Mais il y a un hic : les évaluations 409A sont généralement considérées comme sous-estimées. Étant donné qu’un prix d’exercice plus bas se traduit par une charge fiscale moindre pour l’entreprise, il existe une incitation structurelle à maintenir ce chiffre à un niveau bas. L’évaluation censée protéger les salariés d’une valorisation médiatique gonflée ne cherche pas non plus, de par sa conception, à atteindre le haut de la fourchette.
La question des investisseurs providentiels est plus complexe. Contrairement aux salariés, ces derniers signent des chèques et ne reçoivent pas d’options. Aucun expert indépendant ne s’interpose entre un investisseur providentiel et le chiffre que le fondateur choisit de communiquer.
La structure à double tarification n’est qu’une des façons dont les sociétés de capital-risque et les fondateurs manipulent la perception du succès sur un marché hyperconcurrentiel. Une autre tactique, plus répandue, consiste à manipuler, voire à surévaluer purement et simplement, le chiffre d’affaires annuel récurrent (ARR).

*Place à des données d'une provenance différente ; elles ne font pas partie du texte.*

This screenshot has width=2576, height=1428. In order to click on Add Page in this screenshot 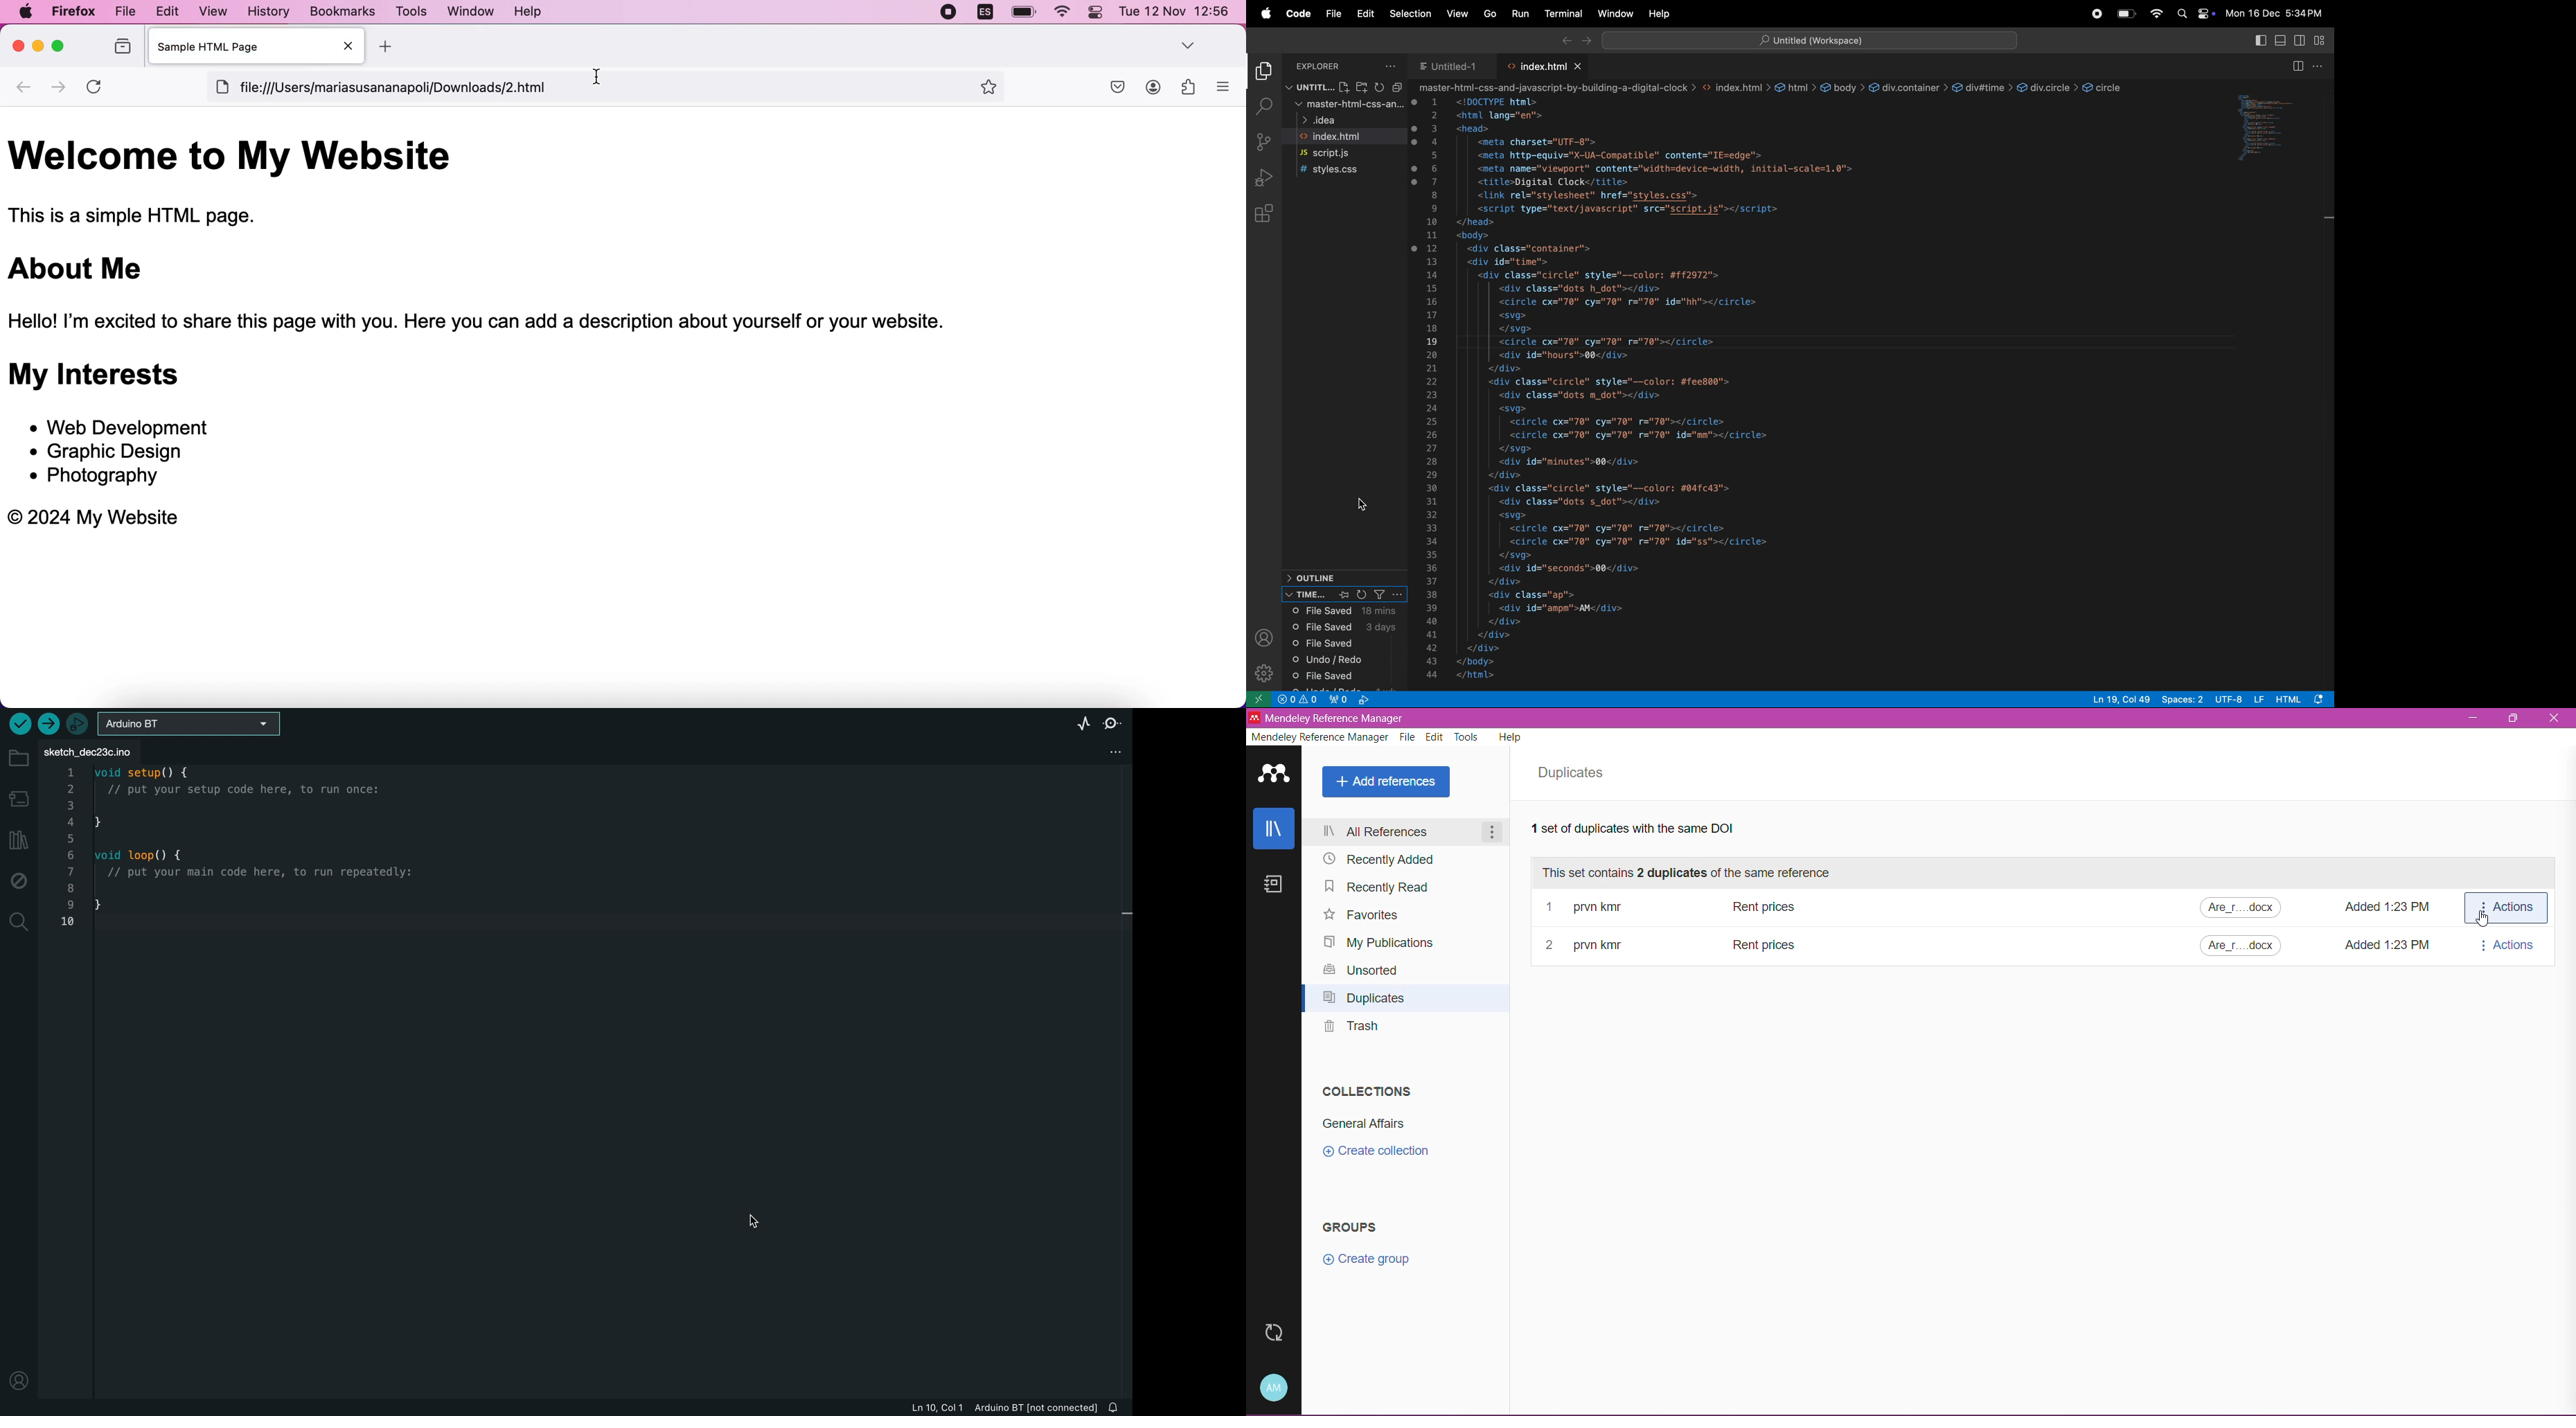, I will do `click(1343, 88)`.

Niko Bonatsos, un investisseur en capital-risque de longue date chez General Catalyst qui a récemment fondé Verdict Capital, a abordé cette question lors d’un événement organisé par TechCrunch à Athènes le mois dernier. « Chez Verdict, nous investissons principalement avant même que les indicateurs ne soient établis, avant même que le produit ne soit au point, avant même que l’entreprise ne soit pleinement constituée ; mais j’ai un portefeuille d’anciens investissements, et parfois, les conversations sont révélatrices. Je reçois un appel ou un e-mail mentionnant un ARR très élevé. Je me dis alors : “Je ne me souvenais pas que cette entreprise marchait aussi bien.” Je contacte donc le fondateur : “Que s’est-il passé ? Pourquoi ces chiffres sont-ils si élevés ?” Et la réponse est : “Ah oui, c’est 365 fois le chiffre d’affaires que nous avons réalisé hier, car l’une de nos campagnes a fait un tabac.” Donc oui, certains de ces termes ont perdu tout leur sens. »
Foody n’a pas souhaité faire d’autres commentaires. Sequoia n’a pas immédiatement répondu à une demande de commentaire.